In summary, we have developed a direct alkylation of primary amines using photoredox catalysis. The key finding is the use of CO2 to form the carbamate functionality in situ which accelerates the C−H bond activation by HAT. We present experimental and computational evidence in support of an electrostatic attraction again highlighting the unique role of the carbamate which is capable of undergoing accelerated HAT with the quinuclidinium radical cation in spite of its decreased hydridicity.

Methods

General procedure for the α–alkylation/lactamization of primary aliphatic amines

To a 25-mL oven-dried Schlenk sealing tube containing a magnetic stir bar were added [Ir(dF(CF3)ppy)2(dtbbpy)]PF6 (6.6 mg, 0.006 mmol), quinuclidine (11.1 mg, 0.1 mmol), primary alkyl amine (0.3 mmol), acrylate (0.2 mmol), and 0.5 mL of toluene and AmOH mixture (1/3, v/v). The reaction tube was sealed, frozen by liquid nitrogen for 10 minutes, and evacuated under vacuum and backfilled with CO2 (balloon) three times through a three-way stopcock. Liquid nitrogen and the CO2 balloon were then removed. The reaction tube was sealed and allowed to stand at room temperature for 10 minutes, at which time the plug of the tube was slowly opened to release the excess of CO2 gas.

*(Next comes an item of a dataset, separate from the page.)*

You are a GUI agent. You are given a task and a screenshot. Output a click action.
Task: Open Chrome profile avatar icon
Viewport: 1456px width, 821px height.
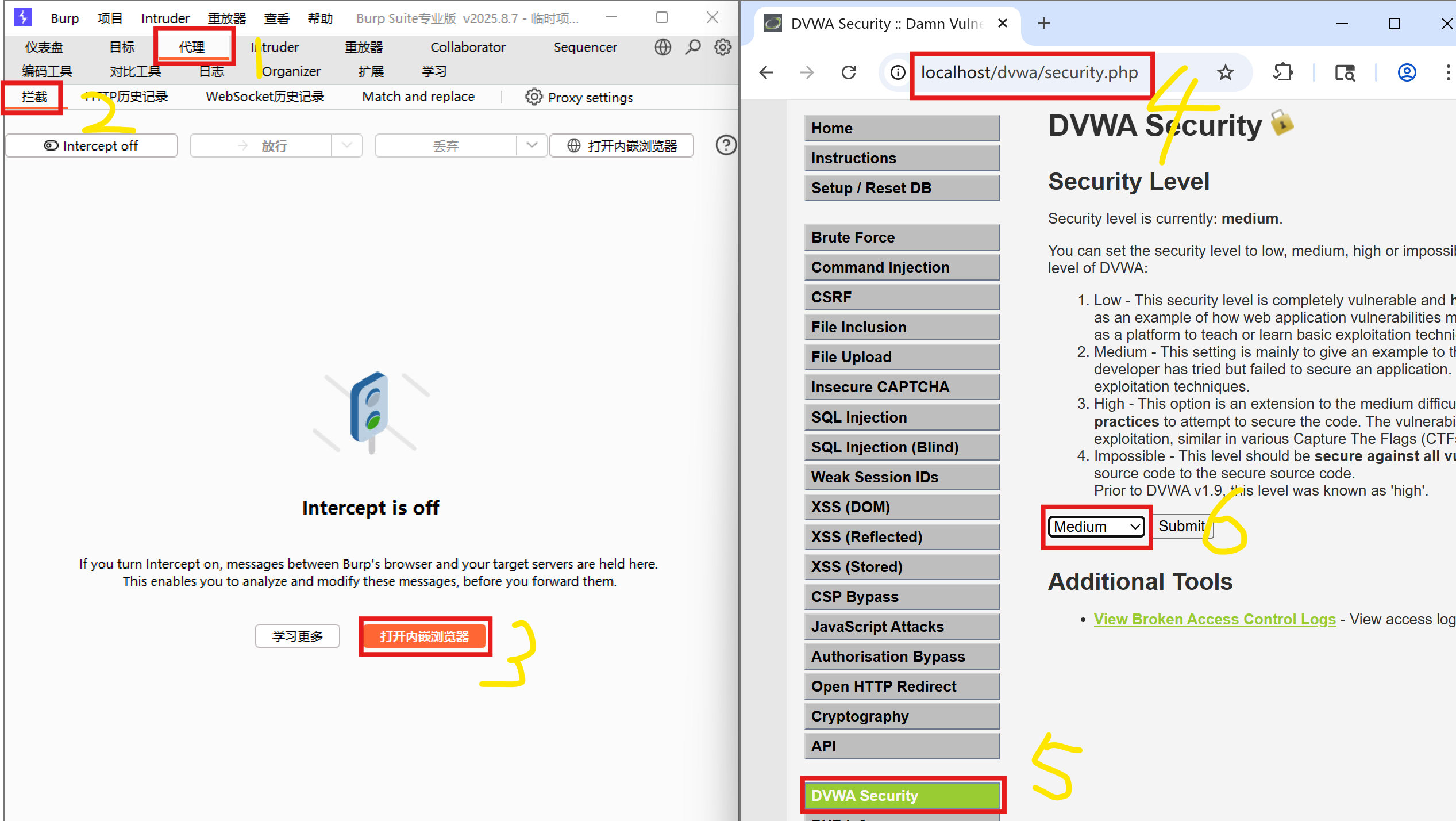click(x=1407, y=72)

The tube was then resealed and placed approximately 3 inches away from a Kessil® LED illuminator. The reaction mixture was stirred and irradiated for the indicated period of time. The internal temperature was measured to be approximately 40 °C using an infrared thermometer. The crude mixture was then concentrated in vacuo and purified by flash chromatography on silica gel with a 4 gram column on a Teledyne ISCO CombiFlash® Rf+ Lumen™ instrument using the indicated solvent system.

Data availability

All data generated and analysed during this study are included in this Article and its Supplementary Information, and are also available from the corresponding authors upon reasonable request.